Monte Hellman isn't necessarily a household name among movie fans. He worked pretty regularly in the 1960's and 1970's and has worked on and off since. He doesn't have a huge, crazy classic to his name, a director who usually was at the helm of low-budget, straightforward flicks. His best film -- for me at least -- is Two-Lane Blacktop. His others? More hit or miss, like 1978's China 9, Liberty 37, a western I didn't like at all.
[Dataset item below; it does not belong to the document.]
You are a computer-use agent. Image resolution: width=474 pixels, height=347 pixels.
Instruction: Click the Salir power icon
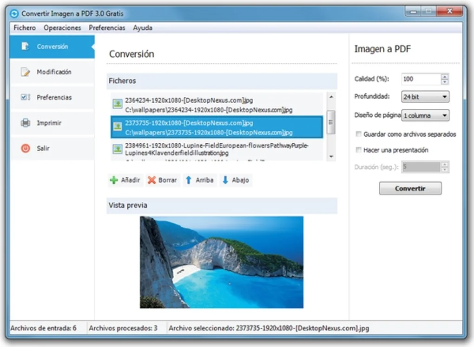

Wasting away in a prison cell, Clayton Drumm (Fabio Testi) is minutes away from walking to the hangman's noose when he's given a reprieve. Well, sort of. Local government and train officials have an offer for the infamous gunfighter. They'll let him go free and avoid the noose if he agrees to ride out and kill a farmer, Matthew Sebanek (Warren Oates), who owns a piece of land that the railroad needs to continue building across the country. Somewhat suspicious, Clayton takes the deal and rides to the Sebanek homestead where he meets the farmer and his younger wife, Catherine (Jenny Agutter). Drumm doesn't ride up and shoot the farmer but instead introduces himself as a drifter passing through looking for a roof over his head for the night and maybe a meal. Sebanek agrees, but he's no dummy. He knows what's Drumm is up to. What will come of the slow-burning showdown?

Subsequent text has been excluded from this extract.